The government has issued Middlesbrough Council with a Best Value Notice. The letter, to Chief Executive Tony Parkinson and dated 24 January, warned that improvements would have to be made in the next year.
The notice was signed by Max Soule, Deputy Director of Local Government Stewardship at the Department for Levelling Up, Housing and Communities (DLUHC). It states that despite the Middlesbrough leadership’s action plan to address serious issues at the council, ministers still doubt the authority’s capacity to comply with Best Value Duty under the Local Government Act of 1999.
The notice requires close monitoring by the department. A failure to show continued improvement in the next 12 months could result in a diagnosis of Best Value failure, leading to central government intervening in the authority.
The move has been taken as a result of concerns flagged up by the external auditor in a report published in July last year about the council’s governance.
The town hall’s cultural and governance failings were also investigated in a review published in September by CIPFA, the Chartered Institute of Public Finance and Accountancy.
As well as following through with their action plan, the leadership is expected to improve relations between employees, mayor and councillors, which previous inspections found had hit an all-time low, seriously affecting the quality of work.

Source material
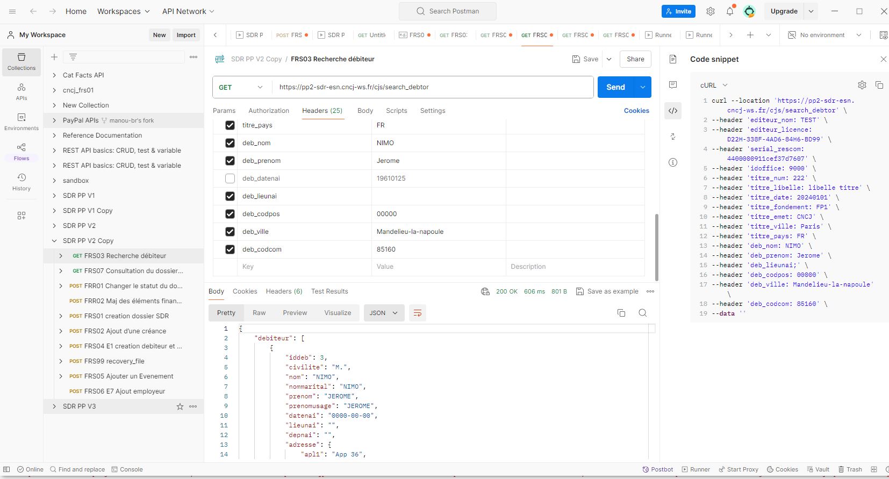Image resolution: width=889 pixels, height=479 pixels.
Task: Search within the response body
Action: pyautogui.click(x=642, y=313)
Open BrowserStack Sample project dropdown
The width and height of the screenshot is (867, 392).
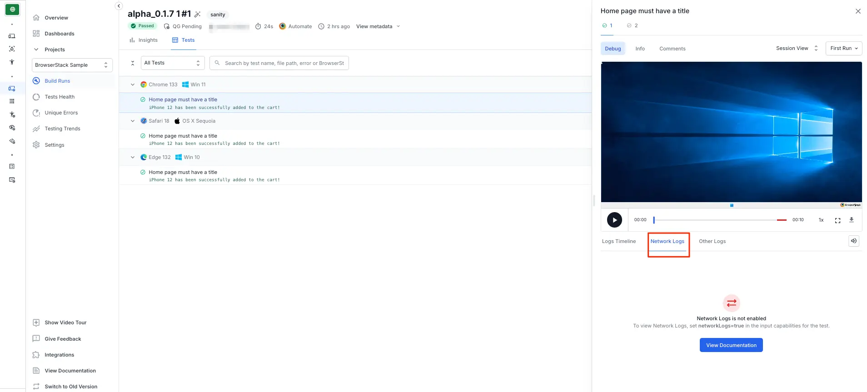pos(72,65)
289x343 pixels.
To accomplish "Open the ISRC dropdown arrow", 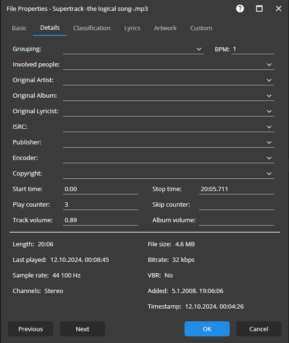I will (269, 127).
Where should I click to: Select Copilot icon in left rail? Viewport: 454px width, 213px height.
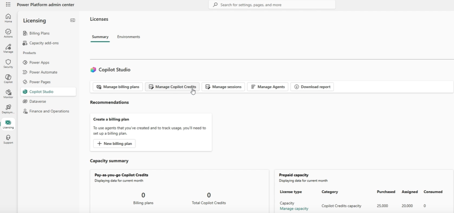8,79
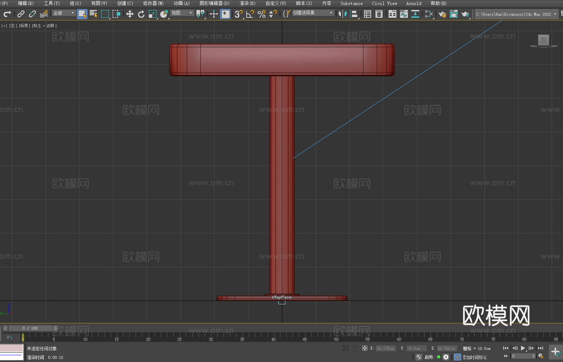Click the 添加时间标记 label
This screenshot has height=362, width=563.
[x=474, y=357]
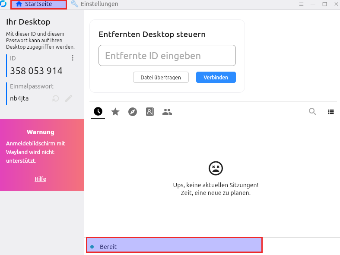340x255 pixels.
Task: Edit password using the pencil icon
Action: pos(68,98)
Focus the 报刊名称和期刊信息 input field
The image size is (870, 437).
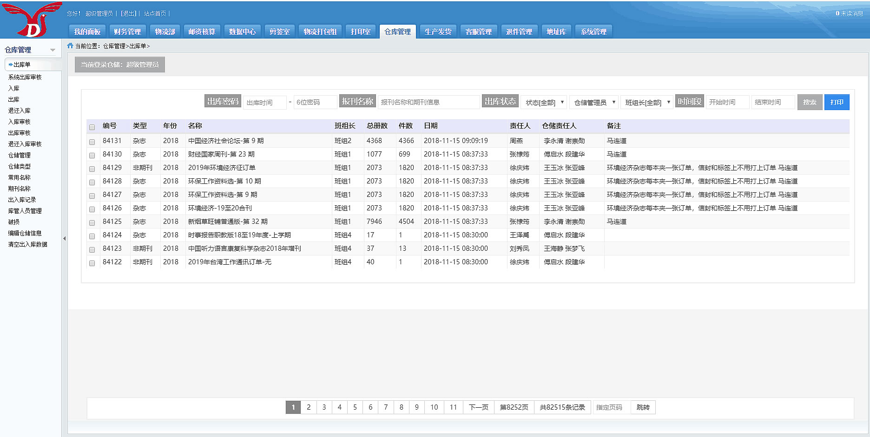[428, 102]
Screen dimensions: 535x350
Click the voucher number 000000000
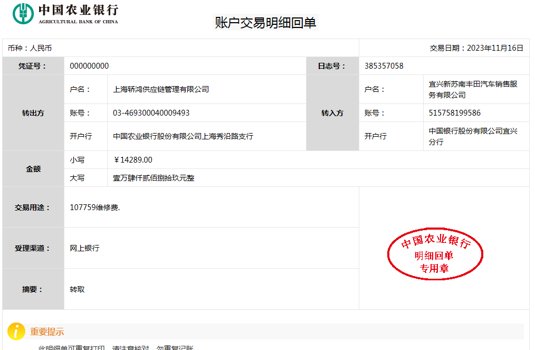pos(89,66)
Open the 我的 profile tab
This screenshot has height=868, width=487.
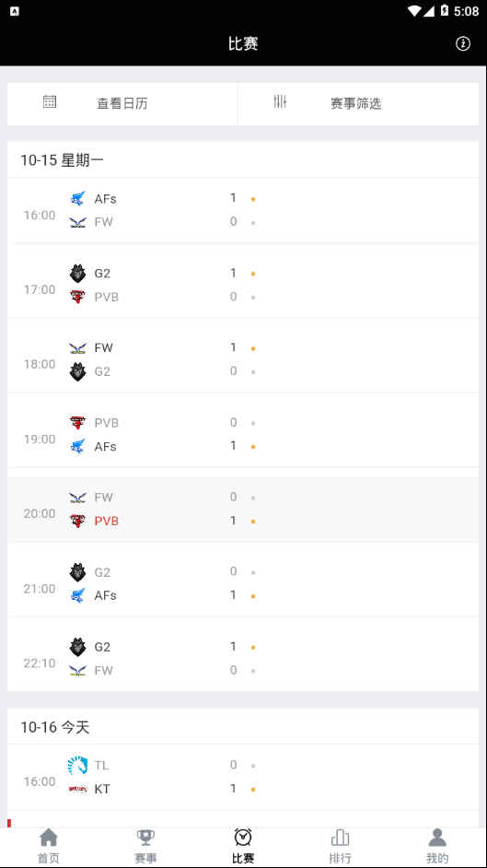click(437, 847)
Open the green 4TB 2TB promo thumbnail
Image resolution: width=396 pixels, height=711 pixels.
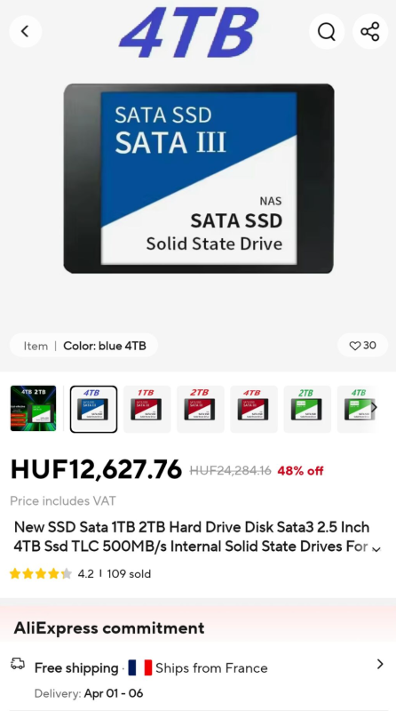click(33, 408)
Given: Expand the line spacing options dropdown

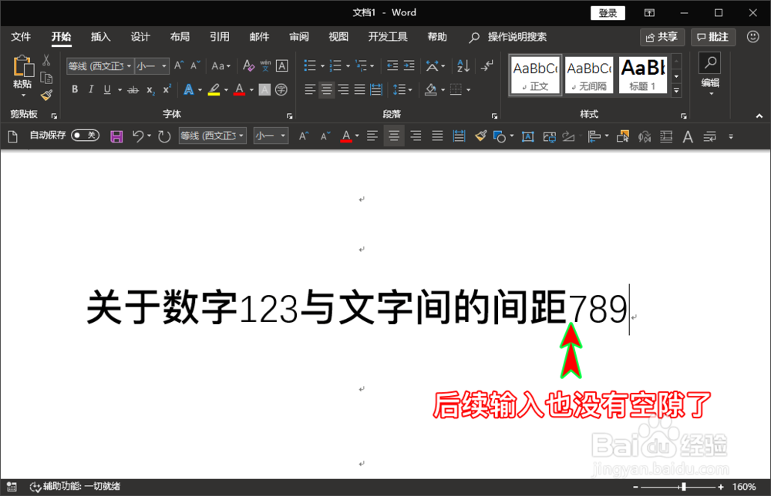Looking at the screenshot, I should (x=411, y=89).
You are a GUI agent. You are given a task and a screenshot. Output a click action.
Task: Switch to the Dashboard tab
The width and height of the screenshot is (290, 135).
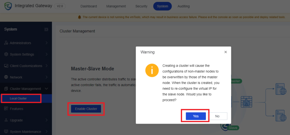pos(88,6)
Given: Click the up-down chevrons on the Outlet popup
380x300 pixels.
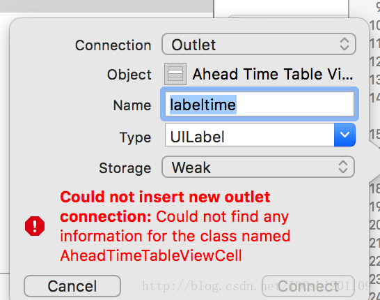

Activity
According to the article on Middlesbrough Council's Best Value Notice, why is the council's leadership expected to improve relations between employees, the mayor and councillors? Answer in one to three sentences.

Exercise solution
Previous inspections found that relations between employees, the mayor and councillors had hit an all-time low. This was seriously affecting the quality of work.